INSTRUÇÕES DO EXERCÍCIO — Transcreva, sem nenhuma alteração, o trecho do texto sobre Gaza que vai de "Agricultura e construção" até "liberadas por Israel.".

TEXTO BASE —
Até mesmo para trabalhar corre-se o risco de ser assassinado. Os barcos dos pescadores só podem se distanciar da costa até seis milhas náuticas do litoral. Se passarem deste limite, são baleados, e isso acontece com certa frequência, inclusive depois do cessar fogo.
Agricultura e construção civil arrasadas
Em Khanyunis, sul de Gaza, vi agricultores trabalhando na colheita de azeitona, para fabricação de azeite de oliva. Os 1,8 milhão de habitantes de Gaza têm uma produção agrícola muito inferior às necessidades. Dependem de bens importados, que só podem chegar ao seu território de duas maneiras oficiais: pela fronteira com o Egito, em Rafah, sul de Gaza, e pelas passagens liberadas por Israel.
Entre 2007 e 2010 só era permitida a entrada de bens considerados essenciais e em quantidades limitadas. O cimento, por exemplo, que pode ter uso militar, foi banido. Isso significou a paralisação total da construção civil. As exportações também foram restritas.

INFORMAÇÕES FORNECIDAS —
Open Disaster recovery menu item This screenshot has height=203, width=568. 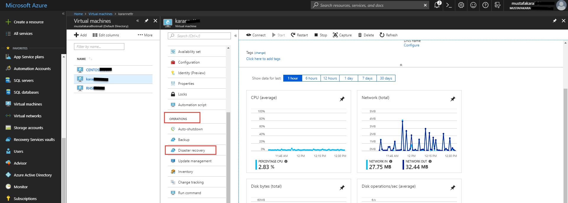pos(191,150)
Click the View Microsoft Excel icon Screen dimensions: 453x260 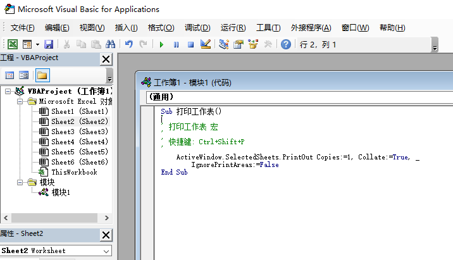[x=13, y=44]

RESPOSTA ESCRITA —
Agricultura e construção civil arrasadas
Em Khanyunis, sul de Gaza, vi agricultores trabalhando na colheita de azeitona, para fabricação de azeite de oliva. Os 1,8 milhão de habitantes de Gaza têm uma produção agrícola muito inferior às necessidades. Dependem de bens importados, que só podem chegar ao seu território de duas maneiras oficiais: pela fronteira com o Egito, em Rafah, sul de Gaza, e pelas passagens liberadas por Israel.